A friend of mine died last summer. I didn’t know him well but his death profoundly affected me, probably more than any other death in my life so far. He was a musician (we met at a festival we both played), he was young (just a few years older than me) and he had a wife and family. We’d been on tour together just six months before and were talking about making a record together. We didn’t get the chance.
Would I be happy to die today? Well, I don’t want to. But I try to live with a sense of adventure and risk, seizing opportunities so if my life is taken away sooner than I’d like, I don’t leave behind a list of missed opportunities and regrets.
Last spring, I spent some time creating a life plan. Parts of it were irrelevant but there was a section where I plotted the major events of my life and had to decide how positive or negative they were. Once I’d done it, I could see a trend where all the major periods of growth in my life were tied to big risks:
- 1998: going to a secondary school far away from my friends in order to get a better education.
- 2006: dropping out of university for a year to play for a band.
- 2012: moving to Berlin for two and a half years.
- 2013: taking a month-long trip to Canada for a relationship that didn’t work out.
- 2015: moving to Azerbaijan for a job after only recently returning to London.
Nothing has gone perfectly to plan but pretty much everything that has shaped my life has happened as a result of taking risks. And the best thing is I don’t have to live with regret — because I’ve taken every opportunity that’s come my way.

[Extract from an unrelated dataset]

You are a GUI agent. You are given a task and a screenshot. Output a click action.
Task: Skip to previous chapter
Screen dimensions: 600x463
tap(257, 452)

- Going to a different school made me a completely different person — smarter, more resilient. It also brought out my Gloucester accent.
- Taking a year out of university to play for a band went wrong when the band let me go after a few months. It was too late to go back to uni that year. I had no job, no plan, nothing to do. So I recorded an album in my drummer’s living room, hustled on MySpace to patch a tour together out of house shows and grotty pubs in some of the weirdest parts of the UK, and spent the next year constantly on tour (in that first year I played about 250 shows). My life was shaped by that decision. It gave me innumerable friendships, took me to four continents, inspired me to move to another country, and made me the person I am today.
- Moving to Berlin toughened me up and taught me about forging a life for myself in a city where I didn’t know anyone. It made me self-reliant, comfortable in new places and knowledgeable about ice cream.
- Flying to Canada to pursue what was essentially an internet romance was foolhardy, ill-judged and (quite literally) heartbreaking. It was also brave, romantic and adventurous. Although it caused a lot of tears, it gave me new friends, the chance to see one of the most beautiful countries I’ve ever been to and a pop hit. It also taught me valuable lessons about love.
- Taking a job in Azerbaijan was completely wild. I became friends with a Eurovision contestant, lived in Azerbaijan (seriously, how many people can say that?) and it’s a ~stormer~ of a topic in job interviews.
Living with the regret of not making any of those decisions would be far more traumatic than living with the pain that some of those decisions have caused me. Those decisions are made. What happened, happened. I’m still alive. I have no regrets.
And that’s how I want to live the next 28 years of my life (and hopefully the 28 after that): bravely, adventurously, conscious of the fact that each day on this earth might be my last and that life is too short to live with regrets.
Ask that person on a date. Apply for that job. Move to that country.